Ce soir-là, Félix de Montvilliers quitta le village pour n’y plus jamais revenir.



Chapitre II

VENGEANCE


La malédiction lancée par Mme Noëlet sur sa fille ne paraissait certainement pas devoir se réaliser, car on eût vainement cherché un couple plus heureux que les Livernois. Ils habitaient une jolie maisonnette, non loin du magasin de Jacques ; celui-ci étant marchand général. Son magasin était le plus grand et le mieux achalandé du village et les affaires étaient très prospères.

Les jeunes époux étaient invités partout. Aucune réunion n’était complète sans eux, semblait-il. De leur côté, les Livernois donnaient de petites soirées, où la gaité ne faisait jamais défaut.

Mais… (hélas ! il y avait un « mais ») Oh ! pas grand’chose, sans doute, et une autre que Stéphanne ne s’en serait nullement inquiétée : Jacques, lorsqu’il était en compagnie d’autres hommes, faisait comme eux ; il ne refusait jamais de boire un coup, et souvent, il se grisait. Or, sa pauvre petite femme avait horreur de la boisson et quiconque, homme ou femme, en faisait un usage immodéré, lui inspirait une insurmontable répulsion. Elle avait connu trop d’heures d’angoisses, de honte, de découragement, à propos de sa malheureuse mère ; cela l’avait rendue méfiante, en même temps qu’un peu irritable et nerveuse. Elle avait été si contente d’échapper aux horreurs de la maison maternelle !… Et maintenant… ne voilà-t-il pas que son mari…

— Jacques, lui avait-elle dit un jour, tu as pris trop de boisson, hier soir ; je crois vraiment que tu étais ivre !

— J’ai bu moins, beaucoup moins que tous ceux qui étaient là pourtant, Stéphanne, avait-il répondu. La différence entre eux et moi, c’est que la boisson me monte tout de suite à la tête.

— Alors, c’est de n’en pas boire du tout.

— Il faut faire comme les autres, vois-tu ; sans quoi on se moquerait de moi. Mais ne t’inquiète pas, je te prie ; je n’ai pas l’habitude de m’enivrer.

Il y avait six mois qu’ils étaient mariés quand, un soir, au souper, Jacques annonça à sa femme qu’il allait être obligé de retourner au magasin, travailler à ses livres. Stéphanne ne fut ni surprise ni mécontente, à l’énoncé de cette nouvelle ; cela arrivait souvent à son mari de retourner au magasin le soir.

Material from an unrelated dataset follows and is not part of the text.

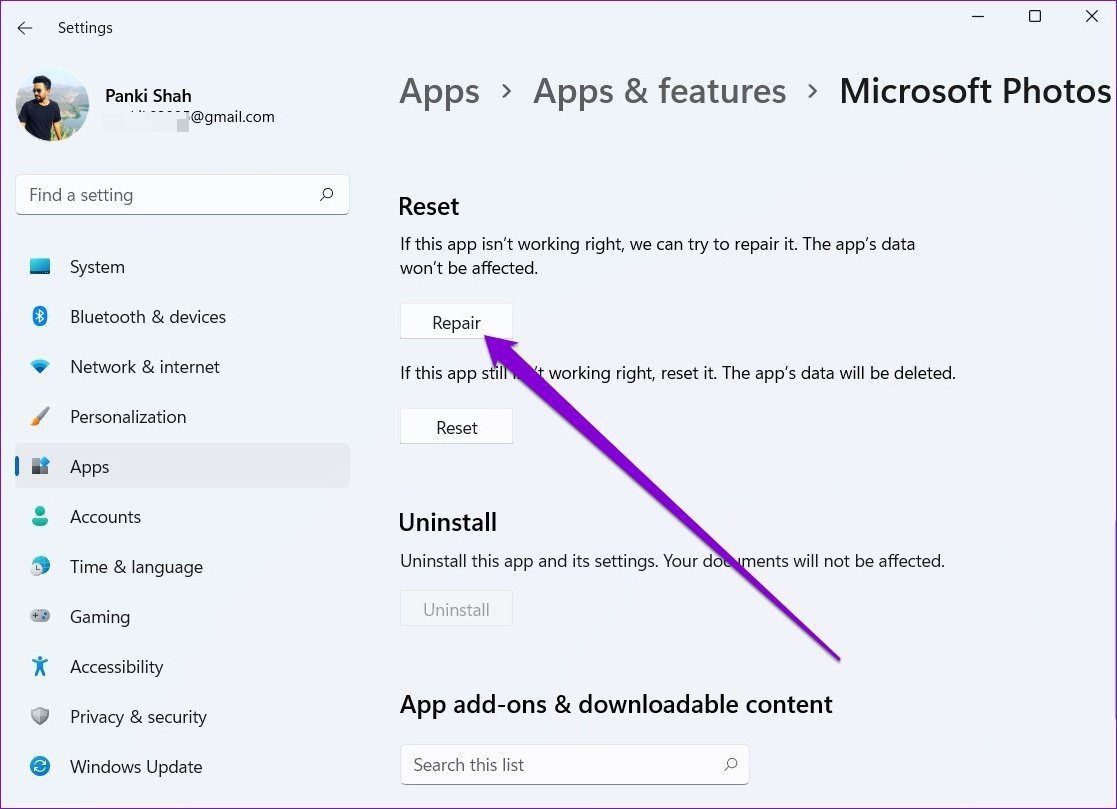1117x809 pixels.
Task: Select Apps in the sidebar
Action: (x=90, y=467)
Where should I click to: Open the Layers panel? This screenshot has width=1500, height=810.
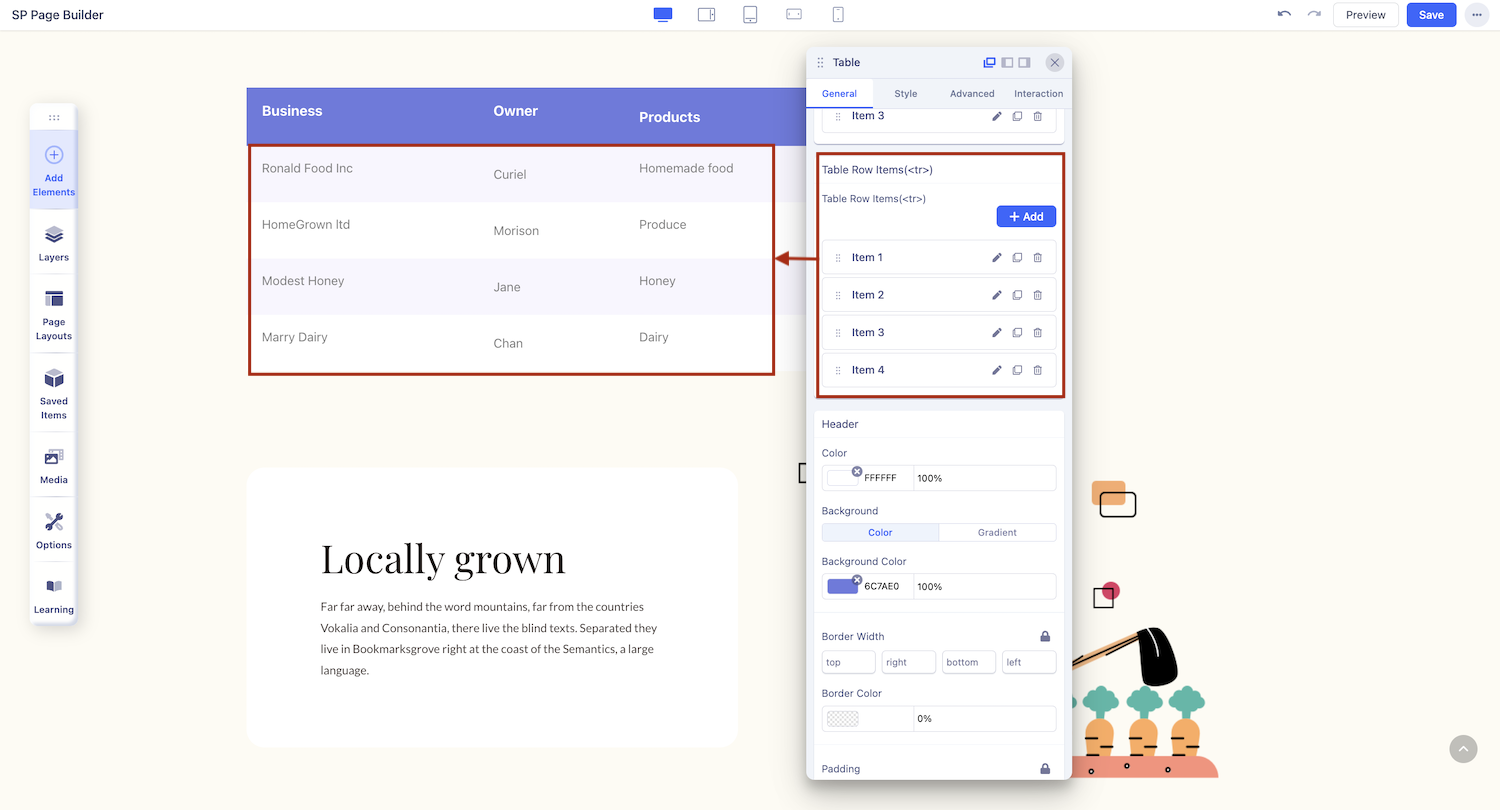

Il partit vers les huit heures, promettant de revenir de bonne heure. Mais à neuf heures, arriva un garçonnet à la maison, qui remit à Stéphanne un court billet, ainsi conçu :

« Ma Stéphanne,
Ne sois pas inquiète si je retarde un peu. J’ai terminé mon ouvrage ; mais il vient de m’arriver trois copains, et nous allons faire la partie de cartes ensemble.
Ne m’attends pas ; couche-toi à ton heure habituelle. Je n’arriverai pas tard.
Ton mari qui t’aime tendrement,
Jacques ».

En lisant ce billet, la jeune femme se sentit, tout d’abord, fort mécontente. Bientôt, pourtant, elle se dit qu’elle n’allait pas suivre l’exemple de certaines femmes de ses connaissances qui faisaient toujours des scènes à leurs maris, si parfois ceux-ci avaient le malheur de s’amuser avec leurs amis.

— Qui es-tu, toi, mon petit ? demanda-t-elle à l’enfant, qui louchait horriblement.

— Je suis Patrice Broussailles, répondit-il.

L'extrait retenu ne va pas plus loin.